Per la prima rappresentazione fiorentina del titolo in epoca moderna si è scelto di affidare la regia a Frederic Wake-Walker, che già aveva firmato il discreto allestimento dell'Adriana Lecouvreur inaugurale dello scorso anno (vedi la recensione di Silvano Capecchi), ma la modestia del risultato raggiunto in questa occasione spinge a parlare, prima che della parte visiva, di quanto nella produzione ha funzionato. A cominciare dalla concertazione sicura di Henrik Nánási, preciso quanto attento a cogliere lo stile della partitura, abile a sostenere le voci, con solo una leggera tendenza a farsi prendere la mano con l'intensità sonora nei passi più concitati, resi con vibrante energia. Tendenza veniale, tuttavia, dato che si avverte in modo sistematico in quasi tutte le esecuzioni nel nuovo Auditorium intitolato a Zubin Mehta, a causa dell'acustica “generosa” e non facile da gestire. In sintesi, non una direzione che trabocchi fantasia, ma dotata in abbondanza di varietà nelle dinamiche, gusto e alto mestiere, sorretta dalla prestazione dell'Orchestra del Maggio all'altezza della sua fama.
Eccellente per colore e compattezza il Coro diretto da Lorenzo Fratini, particolarmente impegnato in quest'opera, che non fa mancare il suo puntuale contributo nel valorizzare il sublime ed emozionante finale terzo.
Occhi puntati su Flórez, ovviamente, il quale dopo un quarto di secolo di carriera a livelli altissimi offre una prestazione ancora esemplare per sicurezza e tenuta. Rispetto ai formidabili esordi, il timbro e l'estensione sono pressoché intatti, evidenziando uno strumento conservato con dedizione e relativa cautela nelle scelte di repertorio. Il ruolo di Roméo gli si addice soprattutto nei passi più lirici e dolenti, valorizzati dal legato e dallo stile elegantemente comunicativo del tenore, che incassa una vera e propria ovazione al termine di un “Ah, lève-toi, soleil” cesellato con solare dolcezza.
Ancora più suggestivi gli impalpabili pianissimi del canto a fior di labbro con cui conclude il duetto con Juliette nel finale secondo, con uno struggente “Va! Repose en paix!” che è vero momento magico (con il contributo del tappeto sonoro creato dal direttore) che da solo vale l'intera serata. Meno incisivo, anche se sempre solido e fremente nell'accento, nelle frasi più drammatiche, con passaggi in cui occorrerebbe sfoderare una robustezza nei centri che non è mai stata una sua caratteristica peculiare.

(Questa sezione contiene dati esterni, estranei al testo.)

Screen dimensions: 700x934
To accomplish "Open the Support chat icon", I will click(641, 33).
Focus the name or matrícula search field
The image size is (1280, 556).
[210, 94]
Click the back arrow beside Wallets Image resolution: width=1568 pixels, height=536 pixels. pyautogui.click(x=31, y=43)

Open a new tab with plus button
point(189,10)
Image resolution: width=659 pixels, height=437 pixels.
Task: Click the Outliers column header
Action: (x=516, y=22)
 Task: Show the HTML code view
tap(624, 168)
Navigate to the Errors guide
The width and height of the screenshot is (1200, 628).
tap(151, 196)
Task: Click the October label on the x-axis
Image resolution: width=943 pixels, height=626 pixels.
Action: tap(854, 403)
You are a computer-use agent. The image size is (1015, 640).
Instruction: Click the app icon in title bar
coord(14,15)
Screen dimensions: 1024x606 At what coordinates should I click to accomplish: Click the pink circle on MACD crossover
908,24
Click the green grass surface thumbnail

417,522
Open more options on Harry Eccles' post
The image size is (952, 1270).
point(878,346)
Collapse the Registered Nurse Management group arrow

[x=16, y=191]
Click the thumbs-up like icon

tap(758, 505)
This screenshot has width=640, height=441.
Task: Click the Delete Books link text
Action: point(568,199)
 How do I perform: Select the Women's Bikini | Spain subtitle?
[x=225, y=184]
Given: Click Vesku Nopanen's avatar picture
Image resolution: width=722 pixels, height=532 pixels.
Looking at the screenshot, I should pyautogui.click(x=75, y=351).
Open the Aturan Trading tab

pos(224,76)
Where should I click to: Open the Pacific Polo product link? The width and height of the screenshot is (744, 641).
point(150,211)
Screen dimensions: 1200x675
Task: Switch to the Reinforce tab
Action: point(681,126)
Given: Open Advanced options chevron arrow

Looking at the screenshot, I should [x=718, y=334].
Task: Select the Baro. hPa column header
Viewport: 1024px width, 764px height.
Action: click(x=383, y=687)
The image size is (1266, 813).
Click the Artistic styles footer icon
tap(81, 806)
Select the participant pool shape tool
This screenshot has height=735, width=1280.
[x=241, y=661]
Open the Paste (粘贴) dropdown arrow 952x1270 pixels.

Molto curata la distribuzione delle numerose parti che affiancano il duo dei protagonisti, a cominciare dal Mercutio di Alessio Arduini e dal Tybalt di Giorgio Misseri, entrambi non solo sicuri nel canto, ma anche capaci di caratterizzare i rispettivi personaggi sia dal punto di vista vocale che con presenze sceniche disinvolte.
Belle, autorevoli e sonore voci di basso per Evgeny Stavinsky (Laurent) e per Adriano Gramigni (Duc de Vérone), mentre Vasilisa Berzhanskaya emerge nel ruolo en travesti di Stéphano grazie a uno strumento esteso e dal bel timbro personale, screziato da un caratteristico vibrato stretto.
Apprezzabile Francesco Milanese nel ruolo del Comte Capulet e più che adeguati gli interpreti delle importanti parti di fianco, Xenia Tziouvaras (Gertrude), Francesco Samuele Venuti (Comte Pâris), Lulama Taifasi (Benvolio), Eduardo Martínez Flores (Grégorio).
Avrebbe potuto essere, insomma, un'edizione memorabile con una Juliette, magari non fuoriclasse a livello di Flórez, ma quantomeno capace di tenergli adeguatamente testa e con uno spettacolo gradevole.
Valentina Nafornița figura in molti cartelloni internazionali per ragioni che, dovendole ricavare da quanto ascoltato a Firenze nel Così fan tutte e in questa produzione di Roméo et Juliette, appaiono quanto meno discutibili. Se come Fiordiligi era parsa poco primadonna, poco incisiva, ma quanto meno in possesso delle note della parte, di cui veniva a capo senza troppo esaltare (vedi recensione di chi scrive), come Juliette le cose non migliorano, anzi. La voce nella seconda ottava sarebbe ben proiettata, smaltata e di timbro gradevole anche se piuttosto comune, ma troppa è la fatica nel registro acuto (particolarmente evidente nell'ardua scena del quarto atto “Amour, ranime mon courage”), non compensata da personalità o accenti di qualche rilievo, adeguati a una produzione ambiziosa.
Peggio va con l'allestimento, come si accennava sopra, esempio di non-regia in cui lo spazio relativamente limitato dell'Auditorium (che però di recente Rosetta Cucchi e Cesare Lievi hanno dimostrato di saper utilizzare con ottimi risultati) viene gestito in modo rinunciatario da Frederic Wake-Walker, che imposta l'impianto scenico creato da Polina Liefers su quattro strutture lignee molto stilizzate che si compongono e scompongono. Si crea così un effetto Ikea - stile Denis Krief poco ispirato - con un impatto visivo buono per una qualsiasi opera, di qualsiasi repertorio, nessuno escluso, dove la recitazione dei personaggi è limitata a pose convenzionali e si tenta di movimentare quanto si vede in scena con l'intervento di balletti, coreografati da Anna Olkhovaya, piuttosto ovvi e che diventano francamente brutti nel quinto atto.
Né aiutano le luci macabre di Peter Mumford (con l'eccezione del finale secondo, unico acuto della regia, che qui sottolinea con una bella atmosfera un magico momento musicale), i costumi (particolarmente sgraziati nella scena del matrimonio “imposto” a Juliette) di Julia Katharina Berndt e i soliti video sullo sfondo, in questa occasione miseri e poco gradevoli, di Ergo Phizmiz, con un oblò dove si proiettano immagini che poco hanno a che vedere con quel che accade in scena.
Sala gremita e quasi esaurita alla prima, ottimo successo complessivo, con grandi applausi in particolare per Flórez, e qualche contestazione non isolata per i responsabili della parte visiva.
La recensione si riferisce alla prima del 27 aprile 2022.